The problem -> Exactly as shown below, retype every line of the data.
::: Data for review
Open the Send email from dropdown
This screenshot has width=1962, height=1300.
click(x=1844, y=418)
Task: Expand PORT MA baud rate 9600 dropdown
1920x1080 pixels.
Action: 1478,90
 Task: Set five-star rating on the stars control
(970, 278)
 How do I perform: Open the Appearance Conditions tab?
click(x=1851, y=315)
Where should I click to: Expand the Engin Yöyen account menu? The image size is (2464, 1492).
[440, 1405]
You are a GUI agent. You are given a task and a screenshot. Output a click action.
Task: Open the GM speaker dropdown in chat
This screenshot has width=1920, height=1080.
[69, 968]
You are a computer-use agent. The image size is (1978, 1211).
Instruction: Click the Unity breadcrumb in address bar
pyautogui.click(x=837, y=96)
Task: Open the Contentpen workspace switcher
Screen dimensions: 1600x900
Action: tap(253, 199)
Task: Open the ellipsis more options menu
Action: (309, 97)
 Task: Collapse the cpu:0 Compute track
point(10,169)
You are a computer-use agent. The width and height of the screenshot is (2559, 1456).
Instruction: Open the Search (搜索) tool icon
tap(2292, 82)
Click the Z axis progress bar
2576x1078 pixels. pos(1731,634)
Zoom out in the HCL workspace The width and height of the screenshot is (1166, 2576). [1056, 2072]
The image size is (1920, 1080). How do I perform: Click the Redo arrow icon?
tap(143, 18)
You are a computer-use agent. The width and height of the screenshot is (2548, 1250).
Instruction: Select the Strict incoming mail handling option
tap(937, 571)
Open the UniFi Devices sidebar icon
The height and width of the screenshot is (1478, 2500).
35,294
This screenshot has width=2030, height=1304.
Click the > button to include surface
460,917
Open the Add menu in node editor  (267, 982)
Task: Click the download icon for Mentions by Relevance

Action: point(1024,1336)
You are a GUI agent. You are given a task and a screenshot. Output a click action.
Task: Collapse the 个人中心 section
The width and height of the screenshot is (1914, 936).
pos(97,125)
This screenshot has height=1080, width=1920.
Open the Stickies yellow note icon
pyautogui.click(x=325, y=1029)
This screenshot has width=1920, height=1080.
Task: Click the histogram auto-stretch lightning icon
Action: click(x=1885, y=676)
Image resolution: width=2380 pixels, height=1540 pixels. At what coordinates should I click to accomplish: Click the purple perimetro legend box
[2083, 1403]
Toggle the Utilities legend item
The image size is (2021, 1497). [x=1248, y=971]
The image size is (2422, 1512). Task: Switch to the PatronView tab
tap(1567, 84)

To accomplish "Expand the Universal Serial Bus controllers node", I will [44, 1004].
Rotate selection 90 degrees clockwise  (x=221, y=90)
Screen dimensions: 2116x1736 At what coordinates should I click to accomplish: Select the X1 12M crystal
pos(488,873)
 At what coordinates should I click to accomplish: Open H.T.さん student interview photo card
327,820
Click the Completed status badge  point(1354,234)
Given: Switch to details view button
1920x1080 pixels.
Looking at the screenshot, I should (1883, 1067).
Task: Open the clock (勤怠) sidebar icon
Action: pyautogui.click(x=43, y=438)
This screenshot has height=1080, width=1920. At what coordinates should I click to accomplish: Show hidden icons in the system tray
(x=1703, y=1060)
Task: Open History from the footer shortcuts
::::::
Your solution ->
Open the Send email from dropdown
This screenshot has width=1962, height=1300.
click(x=1844, y=418)
Task: Expand PORT MA baud rate 9600 dropdown
1920x1080 pixels.
Action: 1478,90
 Task: Set five-star rating on the stars control
(970, 278)
 How do I perform: Open the Appearance Conditions tab?
click(x=1851, y=315)
Where should I click to: Expand the Engin Yöyen account menu? The image size is (2464, 1492).
[440, 1405]
You are a GUI agent. You are given a task and a screenshot. Output a click action.
Task: Open the GM speaker dropdown in chat
This screenshot has width=1920, height=1080.
[69, 968]
You are a computer-use agent. The image size is (1978, 1211).
Instruction: Click the Unity breadcrumb in address bar
pyautogui.click(x=837, y=96)
Task: Open the Contentpen workspace switcher
Screen dimensions: 1600x900
Action: tap(253, 199)
Task: Open the ellipsis more options menu
Action: (309, 97)
 Task: Collapse the cpu:0 Compute track
point(10,169)
You are a computer-use agent. The width and height of the screenshot is (2559, 1456).
Instruction: Open the Search (搜索) tool icon
tap(2292, 82)
Click the Z axis progress bar
2576x1078 pixels. pos(1731,634)
Zoom out in the HCL workspace The width and height of the screenshot is (1166, 2576). [1056, 2072]
The image size is (1920, 1080). How do I perform: Click the Redo arrow icon?
tap(143, 18)
You are a computer-use agent. The width and height of the screenshot is (2548, 1250).
Instruction: Select the Strict incoming mail handling option
tap(937, 571)
Open the UniFi Devices sidebar icon
The height and width of the screenshot is (1478, 2500).
35,294
This screenshot has width=2030, height=1304.
Click the > button to include surface
460,917
Open the Add menu in node editor  (267, 982)
Task: Click the download icon for Mentions by Relevance

Action: point(1024,1336)
You are a GUI agent. You are given a task and a screenshot. Output a click action.
Task: Collapse the 个人中心 section
The width and height of the screenshot is (1914, 936).
pos(97,125)
This screenshot has height=1080, width=1920.
Open the Stickies yellow note icon
pyautogui.click(x=325, y=1029)
This screenshot has width=1920, height=1080.
Task: Click the histogram auto-stretch lightning icon
Action: click(x=1885, y=676)
Image resolution: width=2380 pixels, height=1540 pixels. At what coordinates should I click to accomplish: Click the purple perimetro legend box
[2083, 1403]
Toggle the Utilities legend item
The image size is (2021, 1497). [x=1248, y=971]
The image size is (2422, 1512). Task: Switch to the PatronView tab
tap(1567, 84)

To accomplish "Expand the Universal Serial Bus controllers node", I will [44, 1004].
Rotate selection 90 degrees clockwise  (x=221, y=90)
Screen dimensions: 2116x1736 At what coordinates should I click to accomplish: Select the X1 12M crystal
pos(488,873)
 At what coordinates should I click to accomplish: Open H.T.さん student interview photo card
327,820
Click the Completed status badge  point(1354,234)
Given: Switch to details view button
1920x1080 pixels.
Looking at the screenshot, I should (1883, 1067).
Task: Open the clock (勤怠) sidebar icon
Action: pyautogui.click(x=43, y=438)
This screenshot has height=1080, width=1920. At what coordinates should I click to accomplish: Show hidden icons in the system tray
(x=1703, y=1060)
Task: Open History from the footer shortcuts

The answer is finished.